- Born: May 8, 1937 Waterloo, Iowa, U.S.
- Died: April 24, 2009 (aged 71) Chicago, Illinois, U.S.
- Education: Theodore Roosevelt High School University of Chicago
- Occupation: Historian
- Parent(s): Ole Hellie Elizabeth Larsen

= Richard Hellie =

American historian (1937–2009)

Richard Hellie (May 8, 1937 – April 24, 2009) was an American historian.

Richard Hellie was born in Waterloo, Iowa, on May 8, 1937, to Ole Hellie and Elizabeth Larsen. His mother was a schoolteacher, and his father was a journalist. Ole worked successively for newspapers in Minnesota, Wisconsin, Missouri, Nebraska, and Iowa before joining the Des Moines Register in 1941, where he covered Nazi war crimes. Richard Hellie's interest in Russian history was sparked upon reading a children's book about Soviet partisans.
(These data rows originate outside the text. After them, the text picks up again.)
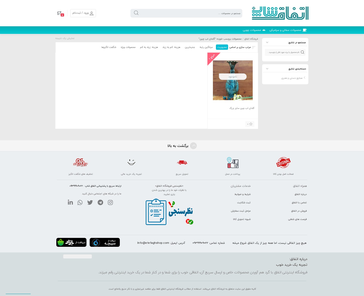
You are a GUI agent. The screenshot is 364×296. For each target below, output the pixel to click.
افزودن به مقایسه (217, 123)
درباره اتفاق (301, 194)
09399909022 (200, 242)
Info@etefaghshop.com (153, 242)
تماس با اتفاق (299, 202)
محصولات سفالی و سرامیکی (285, 30)
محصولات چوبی (252, 30)
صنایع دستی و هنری (291, 78)
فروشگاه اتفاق (251, 39)
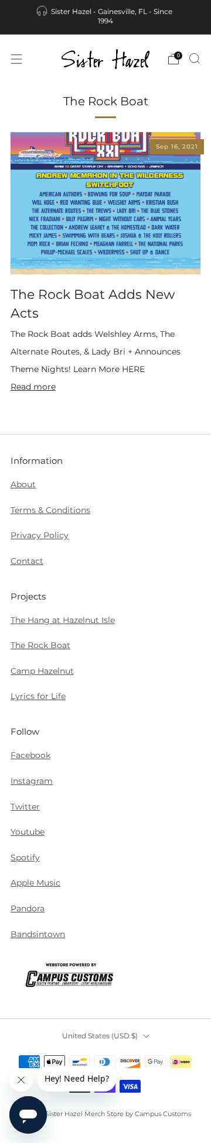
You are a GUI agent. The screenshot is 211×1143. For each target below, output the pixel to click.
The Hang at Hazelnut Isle (63, 620)
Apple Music (35, 882)
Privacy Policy (40, 535)
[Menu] (16, 59)
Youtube (28, 831)
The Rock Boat (40, 645)
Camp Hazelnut (42, 671)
He attended Theodore Roosevelt High School, where he played football. Following completion of the eleventh grade, Hellie enrolled at the University of Chicago. He completed a bachelor's degree in 1958, followed by a doctorate in 1965, and subsequently began teaching at Rutgers University. He returned to Chicago in 1966, and was later appointed Thomas E. Donnelly Professor in History. While on the faculty of the University of Chicago, Hellie served as editor of the journal Russian History for two decades. He died of complications from esophageal cancer at home in Hyde Park, Chicago, on April 24, 2009, aged 71.

Four scrapbooks about Harry S. Truman that Hellie created at the age of sixteen are held by the Harry S. Truman Presidential Library and Museum.